II - Le recours en carence dirigé contre le refus implicite de fixer le nouveau taux de taxe et de le communiquer à la requérante avec toutes les explications nécessaires.
Attendu que le retrait éventuel des exonérations litigieuses entraînerait l'obligation, pour la partie défenderesse, de fixer le nouveau taux de base de la péréquation, de substituer aux décisions imposant une contribution à la requérante de nouvelles décisions basées sur un calcul correct et dûment motivées, et de communiquer ces décisions à la partie requérante ;
Que, toutefois, les services de la Haute Autorité doivent disposer, le cas échéant, d'un délai raisonnable pour procéder à ces opérations, de sorte qu'on ne saurait admettre que la partie défenderesse était tenue de prendre les décisions sollicitées au plus tard à la date où elle est réputée avoir pris la décision implicite attaquée ;
Que, cependant, l'annulation du refus de procéder au retrait s'étend nécessairement au refus de rectifier la cotisation ;
Que, partant, cette partie de la décision attaquée doit, elle aussi, être annulée ;
Attendu que, dans ces conditions, point n'est besoin d'examiner si la décision attaquée est en outre entachée des autres vices allégués par la requérante, à savoir de détournement de pouvoir, d'incompétence et de violation des formes substantielles.

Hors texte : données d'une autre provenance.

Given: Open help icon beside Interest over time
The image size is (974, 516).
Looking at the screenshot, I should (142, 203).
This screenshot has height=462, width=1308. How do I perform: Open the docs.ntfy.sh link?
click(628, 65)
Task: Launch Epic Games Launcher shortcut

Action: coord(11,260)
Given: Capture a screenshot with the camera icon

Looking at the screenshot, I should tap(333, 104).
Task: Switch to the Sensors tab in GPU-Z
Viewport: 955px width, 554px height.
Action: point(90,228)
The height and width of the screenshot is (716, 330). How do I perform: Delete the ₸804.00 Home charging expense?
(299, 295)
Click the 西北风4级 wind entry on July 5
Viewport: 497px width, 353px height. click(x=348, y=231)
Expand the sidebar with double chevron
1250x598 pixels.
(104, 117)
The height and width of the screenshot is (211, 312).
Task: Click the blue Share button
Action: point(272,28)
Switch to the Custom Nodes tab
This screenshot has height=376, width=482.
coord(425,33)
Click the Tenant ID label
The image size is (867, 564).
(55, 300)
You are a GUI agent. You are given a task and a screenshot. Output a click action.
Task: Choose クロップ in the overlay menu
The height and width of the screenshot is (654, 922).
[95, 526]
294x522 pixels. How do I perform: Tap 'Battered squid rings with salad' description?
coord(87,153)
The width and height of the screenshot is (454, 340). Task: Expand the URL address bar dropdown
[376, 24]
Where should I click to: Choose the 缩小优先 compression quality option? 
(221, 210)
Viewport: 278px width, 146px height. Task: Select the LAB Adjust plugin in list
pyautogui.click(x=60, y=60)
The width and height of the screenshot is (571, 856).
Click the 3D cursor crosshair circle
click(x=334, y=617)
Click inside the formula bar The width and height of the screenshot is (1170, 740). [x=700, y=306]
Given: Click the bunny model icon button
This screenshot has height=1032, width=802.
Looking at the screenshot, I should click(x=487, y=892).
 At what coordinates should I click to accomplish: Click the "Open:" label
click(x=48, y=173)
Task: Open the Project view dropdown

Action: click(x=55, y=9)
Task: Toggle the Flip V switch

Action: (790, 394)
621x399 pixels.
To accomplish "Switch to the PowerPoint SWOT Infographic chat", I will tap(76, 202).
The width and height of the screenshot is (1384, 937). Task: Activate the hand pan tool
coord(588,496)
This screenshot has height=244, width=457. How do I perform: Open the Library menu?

Attendu qu'aux termes de l'article 69, paragraphe 2, du règlement de procédure de la Cour de justice des Communautés européennes toute partie qui succombe est condamnée aux dépens ;
Qu'en l'espèce la partie requérante a succombé sur le recours 42-59, alors que la partie défenderesse et les parties intervenantes ont succombé sur le recours 49-59 ;
Que, dès lors, en ce qui concerne le recours 42-59, la partie requérante doit supporter les dépens, y compris ceux de l'intervention ;
Qu'en ce qui concerne le recours 49-59 il convient de mettre à la charge de la partie défenderesse et des parties intervenantes leurs propres dépens, de condamner la partie défenderesse à supporter les dépens de la partie requérante, à l'exclusion des frais causés par les interventions, et les parties intervenantes à supporter les dépens causés à la partie requérante par leurs interventions respectives ;
LA COUR,
Rejetant toutes autres conclusions plus amples ou contraires, déclare et arrête :
Dans l'affaire 42-59 :
1) Le recours est rejeté comme irrecevable ;
2) La partie requérante est condamnée aux dépens, y compris ceux de l'intervention.
Dans l'affaire 49-59 :
1) La décision implicite de la Haute Autorité refusant de rapporter avec effet rétroactif les exonérations accordées aux parties intervenantes et de fixer, en fonction du retrait, la cotisation due par la partie requérante ainsi que de la communiquer à celle- ci avec tous les éléments lui permettant d'effectuer son contrôle normal sur l'établissement de cette cotisation est annulée ;
2) L'affaire est renvoyée devant la Haute Autorité ;
3) A) La partie défenderesse et les parties intervenantes supportent leurs propres dépens ;
B) La partie défenderesse est condamnée à supporter les frais de la partie requérante à l'exclusion des frais causés par les interventions ;
C) Les parties intervenantes sont condamnées aux dépens causés à la partie requérante par leurs interventions respectives.